07. THANK YOU (4:37)
Possente e corposo, “Thank You” si erge sui riff portentosi coadiuvati da tastiere dai suoni orchestrali sprigionando una potenza non indifferente, esaltata dalle note di basso di Andrea Buratto. Un altro momento esuberante del disco che ci riporta un po’ indietro nel tempo fino al sound di “Scent Of Human Desire”, terzo lavoro della band, controverso ma eccitante e ricco di molteplici influenze. Il frontman alessandrino ha riservato per questo brano un ritornello di grande spessore, che esplode con irriverenza piazzandosi facilmente in testa. Canzone forse atipica e probabilmente difficilmente inquadrabile all’interno di un genere, ma sicuramente divertente, nel complesso piacevole ed in grado di crescere con gli ascolti.
08. THE VIOLENT ONES (4:02)
Da un pezzo che prende il nome di “The Violent Ones” non potevamo certo aspettarci una ballata: scariche di adrenalina esplodono qua e là spinte dalle sei corde di un ispirato Lonobile alternandosi ad aperture melodiche orecchiabili e facilmente apprezzabili. Nella fase centrale, chitarre e tastiere si scambiano ancora il timone del comando con enorme maestria (omaggiando quasi gli amici DGM) mostrando una crescita, soprattutto in termini di personalità, da parte del giovane tastierista Gabriele Ciaccia. Roberto mette mano alla manopola ed alza i decibel del suo cantato per raggiungere note piuttosto alte.
09. SOLITARY FIGHT (6:02)
Un’abbuffata di power metal melodico come ai vecchi tempi è ciò a cui si va incontro con le sonorità trascinanti ed inarrestabili di “Solitary Fight”. La partenza è un turbine sonoro ed i ritmi sono elevati, spinti da una sezione ritmica incalzante. Messina parte carico incalzando la dose e, dopo un refrain più ragionato, esplode in un chorus che farà canticchiare più di qualche ascoltatore. La parte strumentale centrale, vivace ed efficace, vede tutti protagonisti, a testimonianza dall’ottima coesione tra i componenti della band.
10. SKYWARDS (3:56)
L’immancabile ballata arriva puntuale con “Skywards”; chi conosce da tempo la band ha ben impresso in mente alcuni lenti leggendari, come ovviamente l’indimenticabile “The Mystery Of Love”. Inutili i paragoni, qui i Secret Sphere costruiscono un pezzo maturo, ricercato e malinconico che ha poco a che fare col passato. Una ballad acustica segnata ovviamente dall’ugola di Roberto che disegna melodie nostalgiche, tra le quali trova spazio anche una voce femminile con la quale duetta. Il breve assolo di Aldo è elegante e si muove con equilibrio, senza alterare l’atmosfera limpida e serena che avvolge il pezzo.
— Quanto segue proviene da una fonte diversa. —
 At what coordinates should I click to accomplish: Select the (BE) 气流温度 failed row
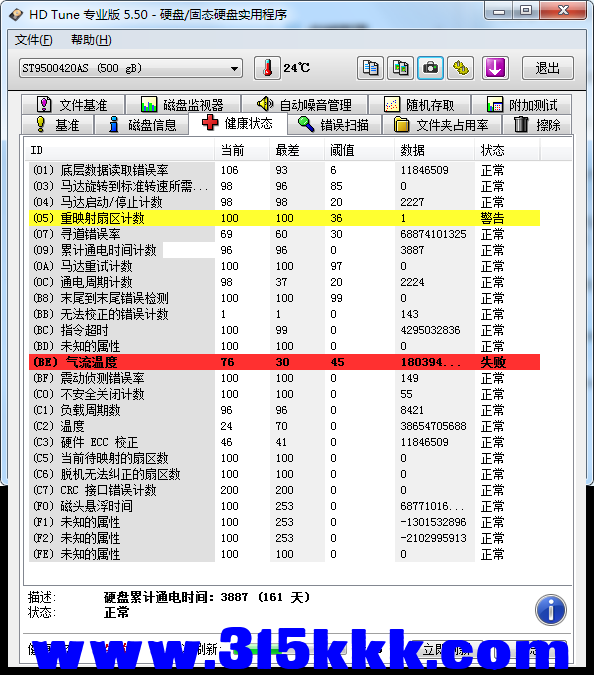click(x=284, y=362)
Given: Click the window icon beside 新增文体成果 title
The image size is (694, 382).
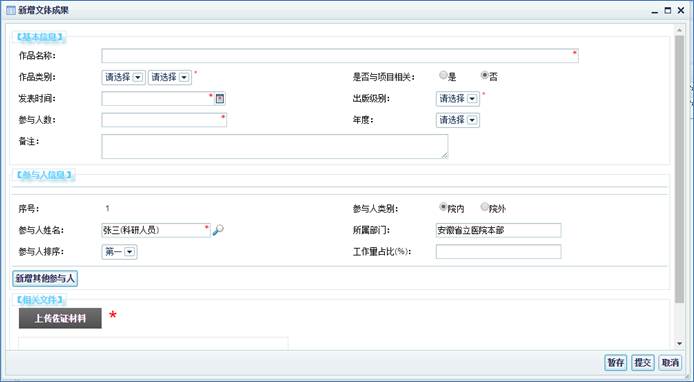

11. THE LIE WE LOVE (8:17)
Il brano più lungo della tracklist ha anche il compito di chiudere il disco. Piano e voce introducono un pezzo che poco più tardi esplode con riffoni pesanti e ritmi controllati, trasformandosi in un midtempo possente dove si muove con destrezza la voce squillante di Messina. “The Lie We Love” è una minisuite di classe in cui trovano spazio influenze progressive che potrebbero ricordare qualcosa dei Fates Warning, ma con un’evidente impronta sinfonica tipica dei Secret Sphere. Tanti elementi si amalgamano con sapienza all’interno di questa composizione, che potrebbe spiazzare al primo impatto, ma allo stesso tempo mette in mostra il coraggio di una band che non ha mai voluto ripetersi, dimostrando nella propria carriera di saper sperimentare con competenza. La chiusura è affidata ad un coretto frizzante sul quale si stampa ancora la voce di Roberto, che marchia profondamente e con personalità il finale dando il via ai titoli di coda.